▶ **WHAT IS REQUIRED**: Reproduce the listing that follows in full. Omit its images.

▶ **PROVIDED RECORDS**:
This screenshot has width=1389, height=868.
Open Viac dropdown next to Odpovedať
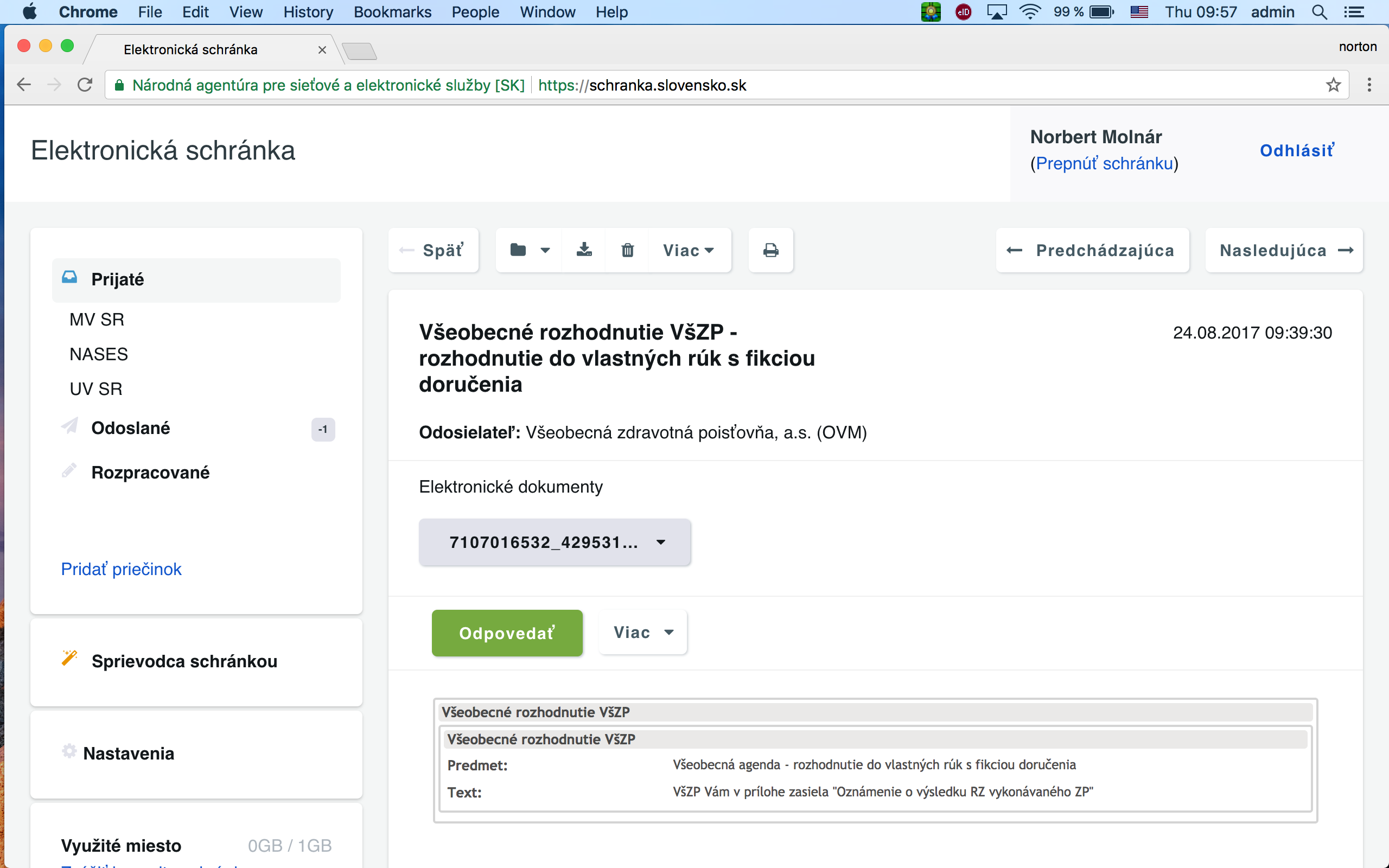pyautogui.click(x=642, y=632)
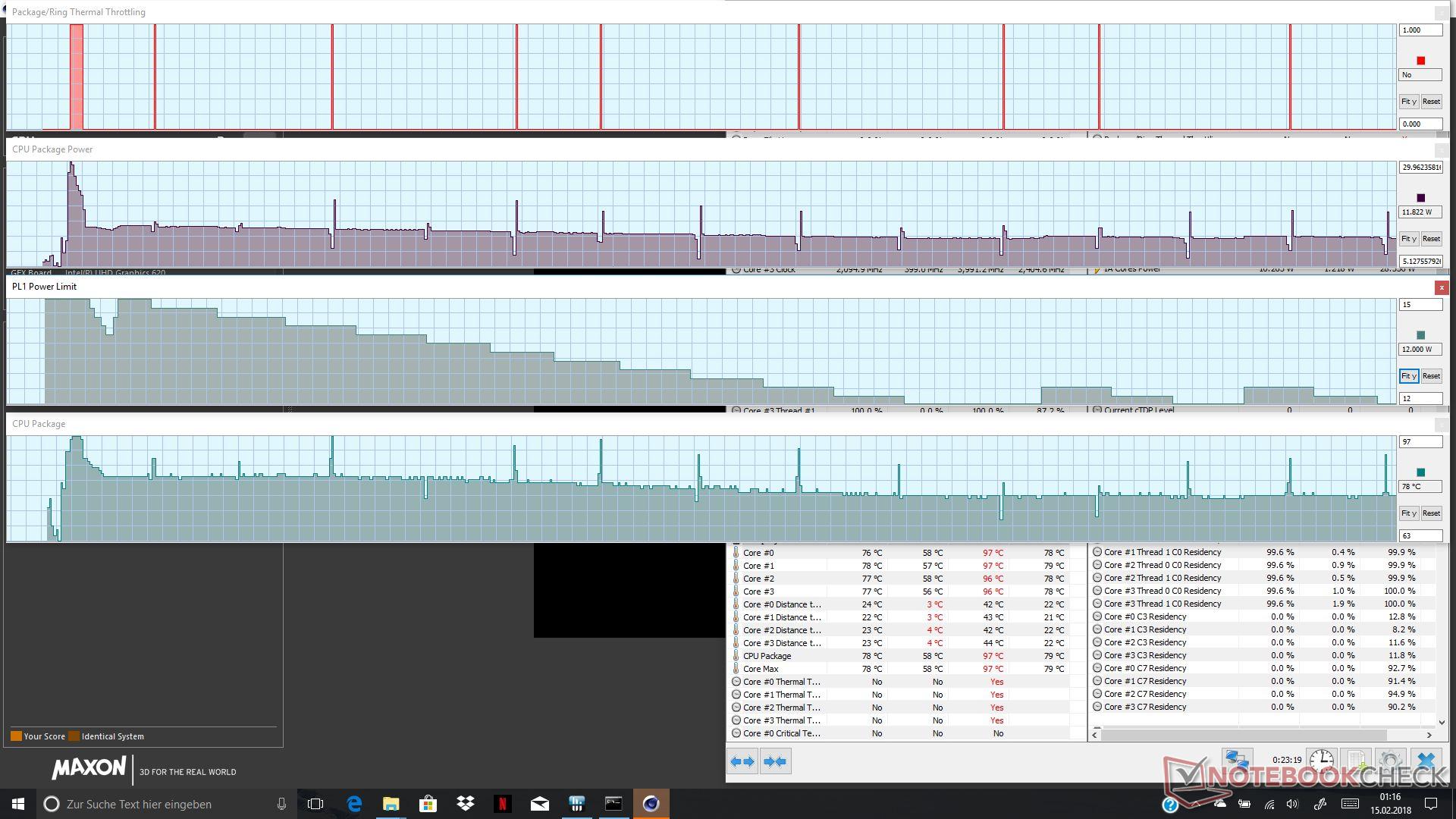The height and width of the screenshot is (819, 1456).
Task: Click the clock reset timer icon
Action: 1321,761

▶ **RESPONSE**:
This screenshot has width=1389, height=868.
Open Viac dropdown next to Odpovedať
pyautogui.click(x=642, y=632)
The height and width of the screenshot is (819, 1456).
Task: Click the clock reset timer icon
Action: 1321,761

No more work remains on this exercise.